Out beyond the fields where Keyes Street fades into Story Road, between the zoo, The Jungle and the Vietnamese Buddhist Temple, you will find poetry this Friday, thanks to the folks at ConXion.
As an organization, ConXion operates out of a nondescript building just across Coyote Creek from where The Jungle homeless encampment used to be. The surrounding environs include Happy Hollow and the historic Ashworth-Remillard House, where the roosters meander into the Walmart parking lot.
Once inside ConXion, however, a vast array of activities become apparent, all relating to education, workforce, behavioral health and other social services for disconnected youth and adults. Murals adorn the walls. Day laborers arrive to learn computer skills, get food, or just hang out in a safe place while they look for work. Counselors, teachers and social workers tend to the needs of disenfranchised parents or kids embroiled in the child welfare system.
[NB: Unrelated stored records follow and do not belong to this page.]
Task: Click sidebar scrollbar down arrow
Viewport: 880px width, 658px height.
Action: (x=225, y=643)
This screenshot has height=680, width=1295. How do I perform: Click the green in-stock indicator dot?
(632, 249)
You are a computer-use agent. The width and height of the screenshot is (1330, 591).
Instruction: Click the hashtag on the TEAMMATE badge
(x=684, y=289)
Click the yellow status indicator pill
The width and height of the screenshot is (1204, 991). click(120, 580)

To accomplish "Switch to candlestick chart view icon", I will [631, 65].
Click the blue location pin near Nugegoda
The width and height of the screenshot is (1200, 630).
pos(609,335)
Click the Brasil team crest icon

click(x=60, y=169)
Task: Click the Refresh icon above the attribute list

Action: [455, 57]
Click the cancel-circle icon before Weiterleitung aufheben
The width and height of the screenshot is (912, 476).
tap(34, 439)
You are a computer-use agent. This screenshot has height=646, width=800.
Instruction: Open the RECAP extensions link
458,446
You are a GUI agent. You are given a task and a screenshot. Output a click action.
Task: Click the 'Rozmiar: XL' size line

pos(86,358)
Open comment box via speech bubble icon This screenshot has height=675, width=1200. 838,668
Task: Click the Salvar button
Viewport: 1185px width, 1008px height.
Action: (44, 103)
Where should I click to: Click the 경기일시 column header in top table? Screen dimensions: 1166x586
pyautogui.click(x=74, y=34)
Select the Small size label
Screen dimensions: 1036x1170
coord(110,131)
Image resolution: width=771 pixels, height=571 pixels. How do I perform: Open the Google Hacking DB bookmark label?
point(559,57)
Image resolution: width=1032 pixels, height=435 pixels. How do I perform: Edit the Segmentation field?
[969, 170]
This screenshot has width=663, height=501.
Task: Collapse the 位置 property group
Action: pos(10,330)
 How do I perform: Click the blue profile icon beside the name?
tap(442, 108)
From this wealth of heroic services, a poetic adventure to Oakland emerged. Ashley Gomez, a cultural broker at ConXion, joined poet Rachelle Escamilla to attend a reading by Josiah Luis Alderete, a full-blooded Pocho Indio and Spanglish-speaking poet with deep roots in San Francisco’s Mission District, pre-gentrification. Gomez, who runs ConXion’s Parent Hub program to help decrease disproportionality in child-welfare programs, was so inspired by Alderete’s performance that she organized her own poetry night for the parents and kids that regularly lean on ConXion’s services. As a result, Noche de Poesia, the first event of its kind ever at the ConXion compound, erupts this Friday at 6pm.
“I wanted to create a bridge for families who don’t have access to poetry nights, don’t have access to workshops with fancy speakers,” says Gomez, whose approach incorporates La Cultura Cura, a healing philosophy emphasizing cultural values, community and indigenous teachings. “I wanted them to have access, just to show them that there is another way, that there is creativity, and there are other communities out there that are supportive, that are healthy, and it’s not like drinking or doing drugs.”
On the poetry front, when Alderete isn’t working at City Lights Bookstore in San Francisco, he organizes Latinx spoken word nights and performs poetry addressing a variety of social issues, from colonization to food gentrification and more. He believes Spanglish is an authentic American language.
“When he does his poetry, he’s reminding us of the importance of our ancestral roots,” Gomez says. “And when we get stuck in poverty, we forget about how sacred these things are. And that’s why I think it’s so important to bring him to these families. It’s a reminder to remember your cultural roots, and not to let these things get lost with the daily grind.”
Also on the bill is Brooklyn-based Chris Carr, plus ASHA, a local poet and educator, as well as Rachelle Escamilla, who hosts “Out of Our Minds,” a long-running poetry radio show on KKUP. Currently based at CSU Monterey Bay, Escamilla helped book the poets due to being fed up with what she claims is the lack of representation in San Jose’s poetry scene.
“San Jose used to be Chicano, there were a lot of Chicanos here,” Escamilla says. “Where is the Chicano art scene? Where are the small spaces where all of the Chicano artists are working? Why does it always have to be inside of these institutional places? Why can’t it be handled by people in the community that are doing it from the roots of the community? I think that’s what’s important about ConXion. Ashley is from the community, she’s speaking to the community, she’s inside of the community.”
This time around, that community will hold space in the ConXion compound at 749 Story Road. Between the roosters, the sun-baked concrete, the Walmart shoppers and the Vietnamese Buddhists, revolutionary poets will inspire kids and parents alike.
“I feel very inferior compared to the poets who are going to be there,” Escamilla confesses. “But all of them are heavy hitters. Their performances are strong. Everyone you’re going to see at the show is someone who will make you feel fire.”